=== EXERCISE REQUIREMENTS ===
Beginning with the line that holds "Task: Select the", copy each line through the end of the material below, exactly and with no pictures.

%%

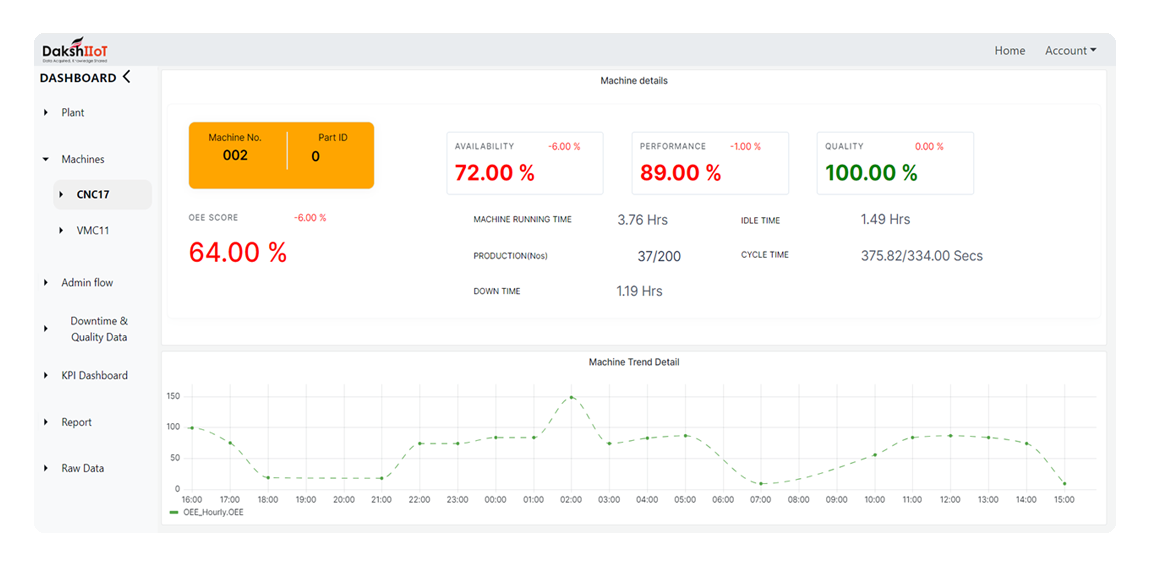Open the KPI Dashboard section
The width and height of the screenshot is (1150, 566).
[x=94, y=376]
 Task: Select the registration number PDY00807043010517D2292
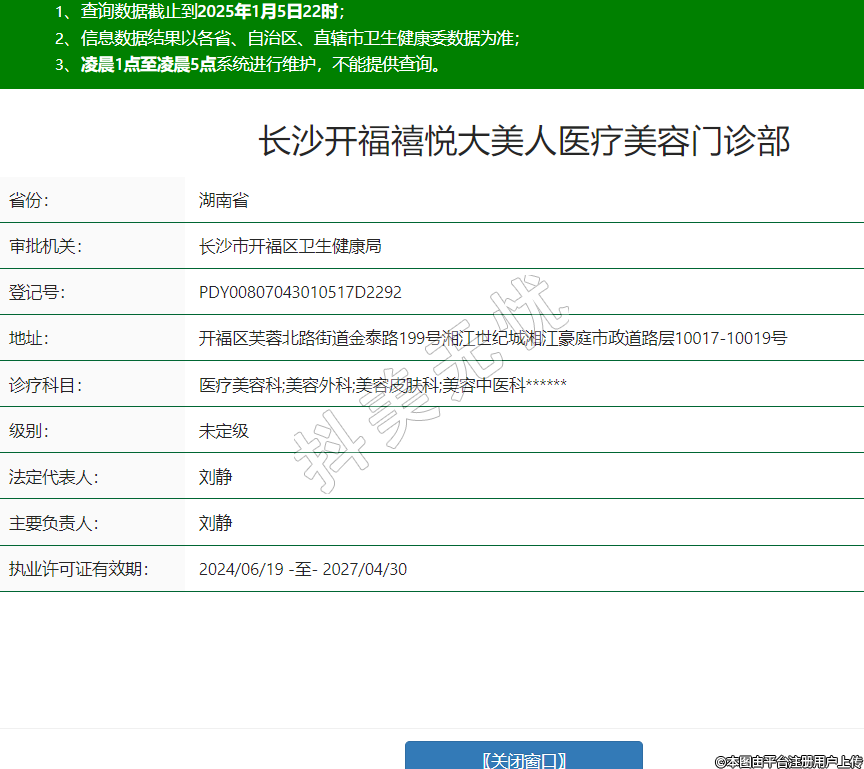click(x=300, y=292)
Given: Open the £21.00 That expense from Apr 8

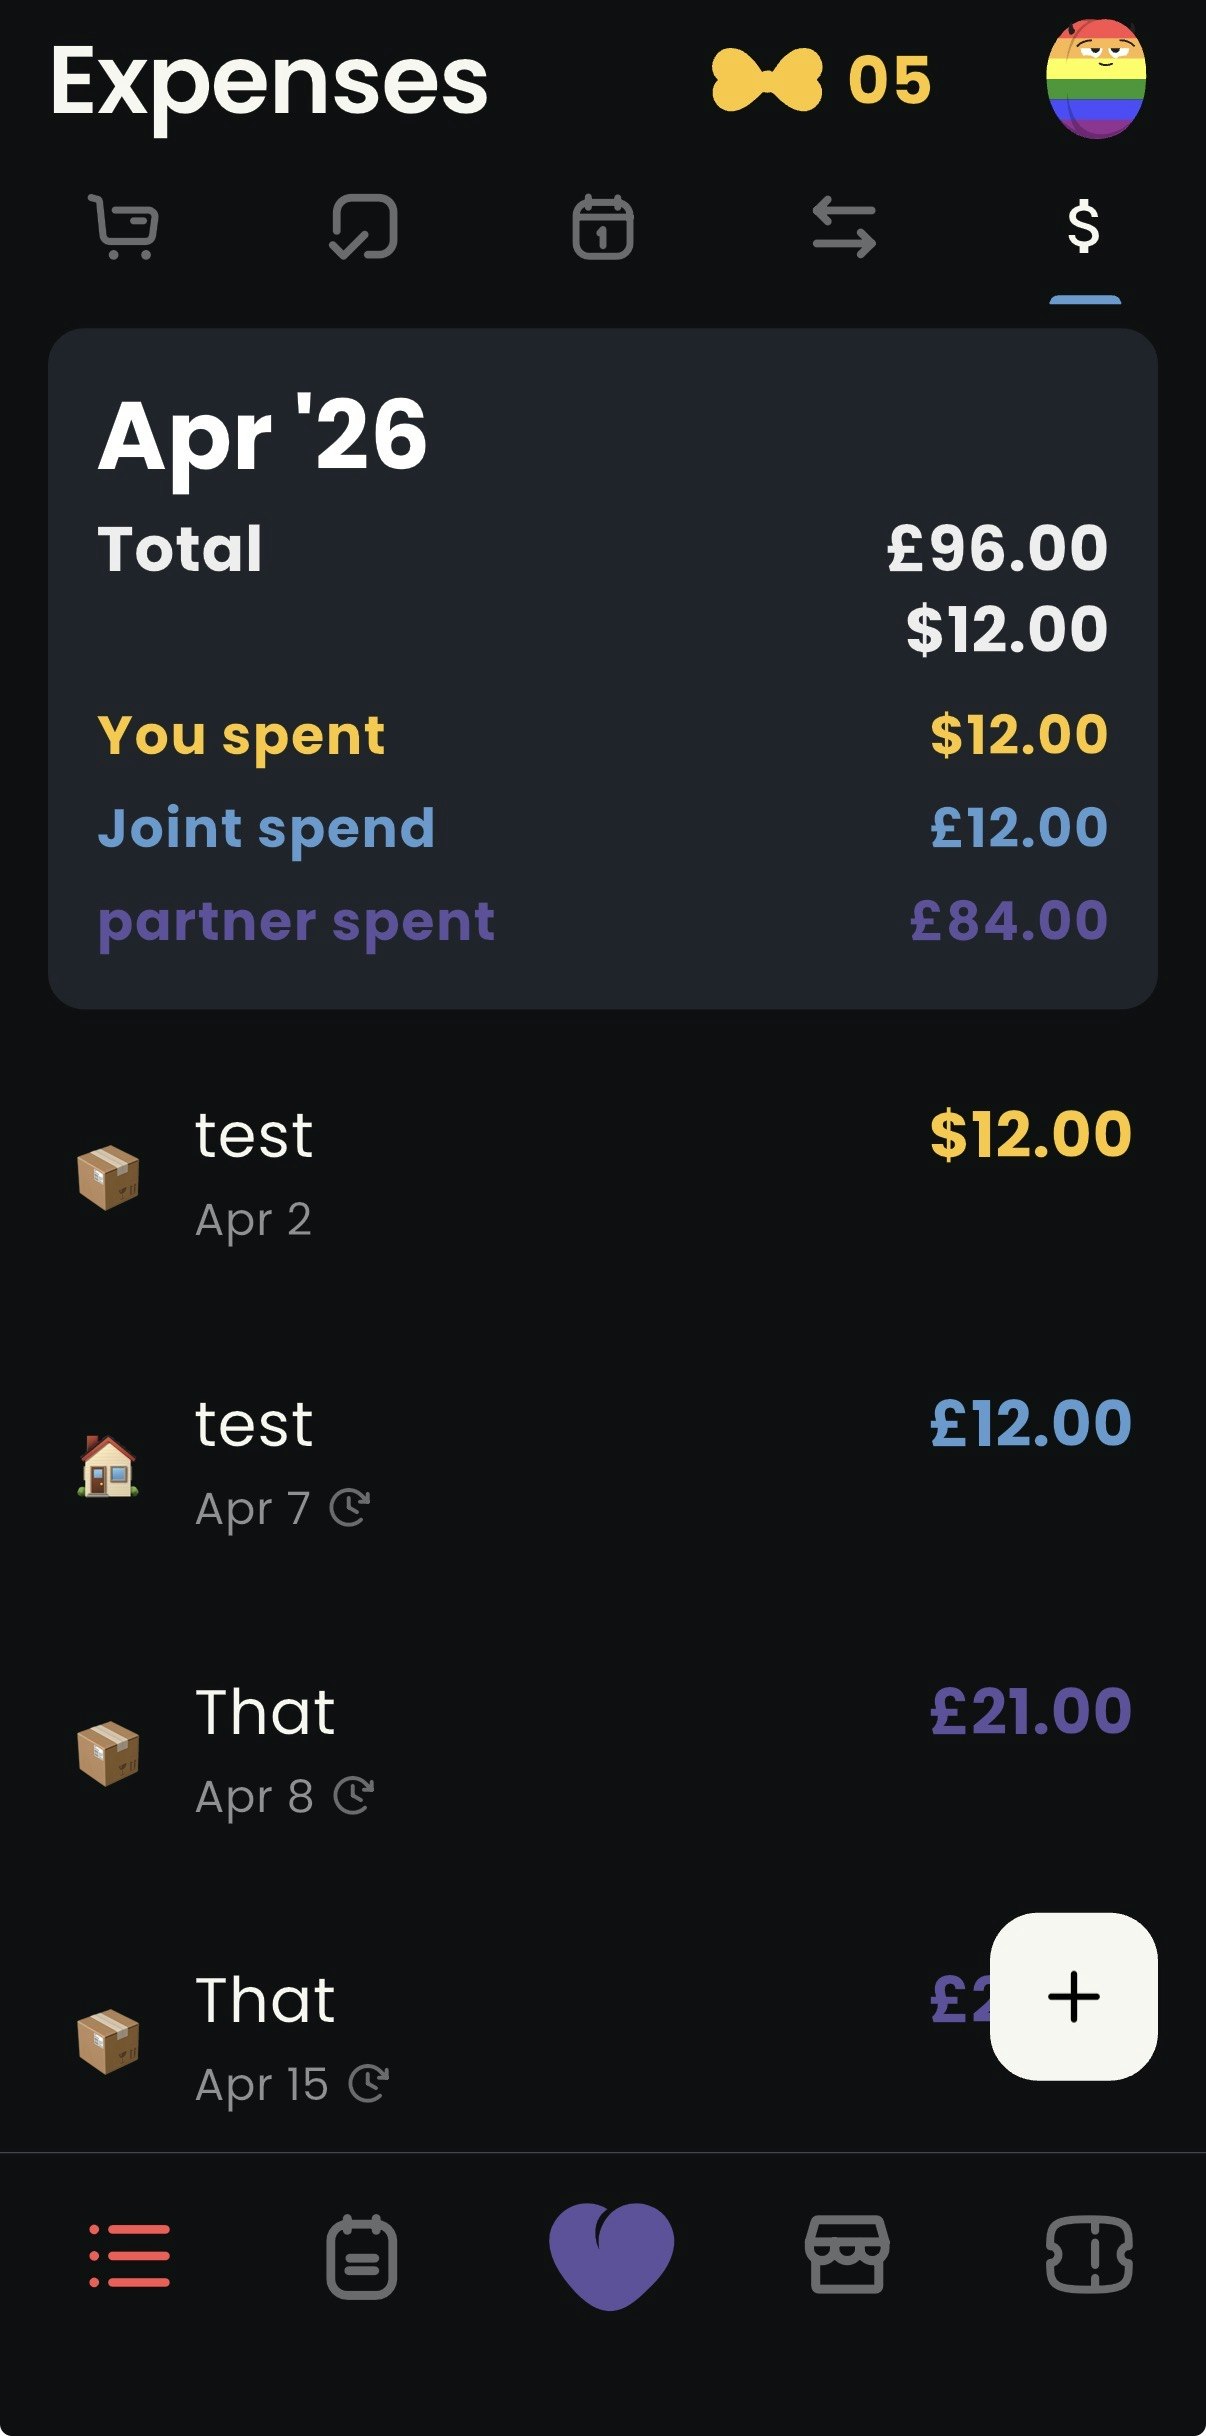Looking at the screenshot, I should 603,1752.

%%

=== ANSWER SECTION ===
 Task: Select the registration number PDY00807043010517D2292
click(x=300, y=292)
Given: Open the £21.00 That expense from Apr 8

Looking at the screenshot, I should 603,1752.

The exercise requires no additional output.